While REITs, private equity, and outright ownership of land all provide different means for investing in farmland, each has drawbacks as well.
Investing in Ag Land With Publicly Traded REITs
Real Estate Investment Trusts (REITs) are publicly traded companies that own and operate real estate utilizing debt to pay out attractive dividends. Agricultural REITs are relatively new, with 2 companies having been listed in public markets in the last 5 years.
Publicly-traded farmland REITs are perhaps the “easiest” way for most investors to access to farmland, as they can be purchased on a stock exchange. However, they also lack many of the reasons why investors buy land in the first place, including the important idea of getting money out of stock markets and reducing volatility.
For example, one of the publicly traded REITs, Farmland Partners, Inc., has traded from $12 a share a few years ago to just over $6 at the time that this article was published. Importantly, the company has owned a similar portfolio of farmland during that period, so these gyrations in price were much more about being a public company than they were due to the actual portfolio of land it owns.

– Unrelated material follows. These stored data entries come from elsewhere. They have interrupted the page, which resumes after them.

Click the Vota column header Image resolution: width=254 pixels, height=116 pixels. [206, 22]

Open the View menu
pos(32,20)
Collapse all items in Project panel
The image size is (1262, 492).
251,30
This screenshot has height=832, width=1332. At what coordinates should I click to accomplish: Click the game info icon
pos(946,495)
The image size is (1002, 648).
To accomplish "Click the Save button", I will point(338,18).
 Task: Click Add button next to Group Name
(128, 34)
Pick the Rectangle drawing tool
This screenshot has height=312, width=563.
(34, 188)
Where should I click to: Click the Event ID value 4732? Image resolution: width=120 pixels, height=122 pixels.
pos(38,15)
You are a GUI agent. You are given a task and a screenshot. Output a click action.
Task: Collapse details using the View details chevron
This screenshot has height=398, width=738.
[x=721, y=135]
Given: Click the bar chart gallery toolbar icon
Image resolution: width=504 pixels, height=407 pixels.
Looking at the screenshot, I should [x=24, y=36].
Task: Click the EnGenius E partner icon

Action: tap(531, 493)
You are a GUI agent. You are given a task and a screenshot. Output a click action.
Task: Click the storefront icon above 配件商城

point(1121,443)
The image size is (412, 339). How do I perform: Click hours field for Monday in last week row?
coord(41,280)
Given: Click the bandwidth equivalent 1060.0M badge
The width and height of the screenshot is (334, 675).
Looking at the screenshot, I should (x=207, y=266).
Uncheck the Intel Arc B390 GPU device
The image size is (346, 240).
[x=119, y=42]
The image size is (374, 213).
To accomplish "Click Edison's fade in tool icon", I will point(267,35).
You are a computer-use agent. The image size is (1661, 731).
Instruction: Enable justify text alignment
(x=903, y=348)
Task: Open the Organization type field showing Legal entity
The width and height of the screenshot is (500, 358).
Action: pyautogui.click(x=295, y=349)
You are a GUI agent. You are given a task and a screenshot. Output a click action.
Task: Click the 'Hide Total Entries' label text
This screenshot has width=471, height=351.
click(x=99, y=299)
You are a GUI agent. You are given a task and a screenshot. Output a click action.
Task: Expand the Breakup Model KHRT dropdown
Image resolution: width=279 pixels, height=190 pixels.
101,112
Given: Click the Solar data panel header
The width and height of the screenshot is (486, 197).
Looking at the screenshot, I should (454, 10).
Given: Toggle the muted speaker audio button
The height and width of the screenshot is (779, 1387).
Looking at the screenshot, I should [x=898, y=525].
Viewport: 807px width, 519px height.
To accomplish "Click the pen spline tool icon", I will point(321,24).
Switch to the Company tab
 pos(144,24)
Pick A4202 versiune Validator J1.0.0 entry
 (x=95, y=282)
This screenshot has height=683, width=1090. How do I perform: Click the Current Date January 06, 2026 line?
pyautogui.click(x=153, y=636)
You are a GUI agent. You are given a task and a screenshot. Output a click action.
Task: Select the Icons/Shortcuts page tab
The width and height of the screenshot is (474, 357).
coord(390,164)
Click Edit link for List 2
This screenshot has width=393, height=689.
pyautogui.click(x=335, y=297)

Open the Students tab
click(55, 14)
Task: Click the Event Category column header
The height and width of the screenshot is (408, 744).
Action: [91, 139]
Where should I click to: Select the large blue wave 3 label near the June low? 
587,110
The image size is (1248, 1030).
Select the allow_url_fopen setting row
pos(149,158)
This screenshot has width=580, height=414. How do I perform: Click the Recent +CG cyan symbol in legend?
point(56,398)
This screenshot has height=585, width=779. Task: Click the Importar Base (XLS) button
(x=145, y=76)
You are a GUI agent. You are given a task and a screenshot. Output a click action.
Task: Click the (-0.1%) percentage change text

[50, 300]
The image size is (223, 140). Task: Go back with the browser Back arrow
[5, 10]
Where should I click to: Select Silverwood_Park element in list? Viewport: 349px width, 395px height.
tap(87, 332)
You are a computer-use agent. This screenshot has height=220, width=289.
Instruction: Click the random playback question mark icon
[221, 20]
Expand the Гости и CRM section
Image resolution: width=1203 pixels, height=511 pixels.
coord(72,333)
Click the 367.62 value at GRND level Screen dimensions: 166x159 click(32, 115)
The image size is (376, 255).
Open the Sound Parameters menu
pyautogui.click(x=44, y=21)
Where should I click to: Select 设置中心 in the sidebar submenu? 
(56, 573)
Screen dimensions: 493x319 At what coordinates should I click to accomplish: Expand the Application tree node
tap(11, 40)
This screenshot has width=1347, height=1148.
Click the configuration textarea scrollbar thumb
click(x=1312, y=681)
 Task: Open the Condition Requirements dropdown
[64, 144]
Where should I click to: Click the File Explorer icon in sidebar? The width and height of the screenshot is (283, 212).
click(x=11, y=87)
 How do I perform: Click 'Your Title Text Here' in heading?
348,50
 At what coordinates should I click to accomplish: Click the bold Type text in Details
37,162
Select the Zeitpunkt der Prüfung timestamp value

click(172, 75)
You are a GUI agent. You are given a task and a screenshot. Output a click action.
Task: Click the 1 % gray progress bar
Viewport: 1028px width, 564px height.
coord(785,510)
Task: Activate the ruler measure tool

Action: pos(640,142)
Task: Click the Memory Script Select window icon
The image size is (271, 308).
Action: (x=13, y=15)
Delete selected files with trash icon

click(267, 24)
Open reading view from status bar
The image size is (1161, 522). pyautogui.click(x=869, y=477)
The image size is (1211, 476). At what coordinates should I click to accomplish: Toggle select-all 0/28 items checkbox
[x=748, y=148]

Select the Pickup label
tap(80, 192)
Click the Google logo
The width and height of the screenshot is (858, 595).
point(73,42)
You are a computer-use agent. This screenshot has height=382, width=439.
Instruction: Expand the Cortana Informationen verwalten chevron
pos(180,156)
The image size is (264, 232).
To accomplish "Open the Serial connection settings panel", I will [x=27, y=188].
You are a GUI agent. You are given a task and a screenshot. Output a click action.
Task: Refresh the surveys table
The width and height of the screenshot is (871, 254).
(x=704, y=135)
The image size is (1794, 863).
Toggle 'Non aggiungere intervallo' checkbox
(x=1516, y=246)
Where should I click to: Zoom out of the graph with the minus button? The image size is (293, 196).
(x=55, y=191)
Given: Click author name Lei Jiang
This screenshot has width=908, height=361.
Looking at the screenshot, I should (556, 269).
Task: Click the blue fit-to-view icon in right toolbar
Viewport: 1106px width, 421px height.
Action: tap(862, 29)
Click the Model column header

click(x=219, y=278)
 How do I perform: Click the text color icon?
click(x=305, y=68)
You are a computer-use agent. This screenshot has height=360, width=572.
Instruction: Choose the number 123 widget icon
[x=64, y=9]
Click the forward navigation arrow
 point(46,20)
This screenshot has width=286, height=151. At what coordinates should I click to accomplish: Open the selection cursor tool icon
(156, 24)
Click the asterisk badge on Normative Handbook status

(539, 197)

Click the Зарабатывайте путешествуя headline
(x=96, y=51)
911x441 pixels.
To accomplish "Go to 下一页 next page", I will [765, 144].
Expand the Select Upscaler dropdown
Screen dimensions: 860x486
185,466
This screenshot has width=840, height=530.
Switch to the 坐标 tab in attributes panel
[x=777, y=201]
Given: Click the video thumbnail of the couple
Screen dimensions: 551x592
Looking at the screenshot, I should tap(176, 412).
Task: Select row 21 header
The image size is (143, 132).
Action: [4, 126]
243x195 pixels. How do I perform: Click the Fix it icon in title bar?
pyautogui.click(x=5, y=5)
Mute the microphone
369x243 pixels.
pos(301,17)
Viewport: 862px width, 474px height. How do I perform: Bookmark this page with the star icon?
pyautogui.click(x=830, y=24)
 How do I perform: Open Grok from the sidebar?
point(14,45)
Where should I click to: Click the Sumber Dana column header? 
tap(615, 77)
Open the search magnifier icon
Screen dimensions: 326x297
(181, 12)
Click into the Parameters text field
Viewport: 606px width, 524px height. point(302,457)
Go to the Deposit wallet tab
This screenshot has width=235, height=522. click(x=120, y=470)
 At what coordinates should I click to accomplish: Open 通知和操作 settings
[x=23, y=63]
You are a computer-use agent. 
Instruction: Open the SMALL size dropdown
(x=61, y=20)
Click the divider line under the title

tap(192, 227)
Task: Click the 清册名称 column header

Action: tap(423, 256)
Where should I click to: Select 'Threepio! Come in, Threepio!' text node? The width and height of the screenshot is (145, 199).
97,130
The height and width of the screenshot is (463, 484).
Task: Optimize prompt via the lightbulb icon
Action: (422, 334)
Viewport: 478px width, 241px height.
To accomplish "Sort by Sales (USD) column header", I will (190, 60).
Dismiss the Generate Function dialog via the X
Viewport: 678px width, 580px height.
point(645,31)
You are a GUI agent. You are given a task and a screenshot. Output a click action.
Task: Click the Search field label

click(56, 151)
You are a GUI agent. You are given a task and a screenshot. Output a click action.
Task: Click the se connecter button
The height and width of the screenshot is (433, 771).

Investing in Land With Private Equity
Agricultural Land Funds offer investors the ability to invest in land at scale. Indeed, the attractiveness of farmland as an investment has attracted a large amount of investment in farmland private equity, as there is now upwards of $30 billion of private equity money invested in U.S. farmland vs. around $3 billion just a decade ago.
The large scale of private equity funds provides some great scale in farming, back office functions, and ability to participate in auctions of large farms. However, this scale also means that these funds often have investment minimums of $1 million or more with capital commitments that are often 10 years or longer.
Farm funds certainly have a place in the U.S. market, and some of these funds have great teams, processes, approaches, and returns. However, for the majority of investors looking to diversify their portfolio with farmland, AcreTrader offers a more practical approach with investment minimums as little as $5,000.
Buying Land Directly
The most common method to invest in farmland by far is direct ownership. Many investors (and farmers!) have seen exceptional financial returns over the years by owning land directly. This type of ownership may be the best way to invest for some people that have local know-how, land management experience, time, and significant capital to invest.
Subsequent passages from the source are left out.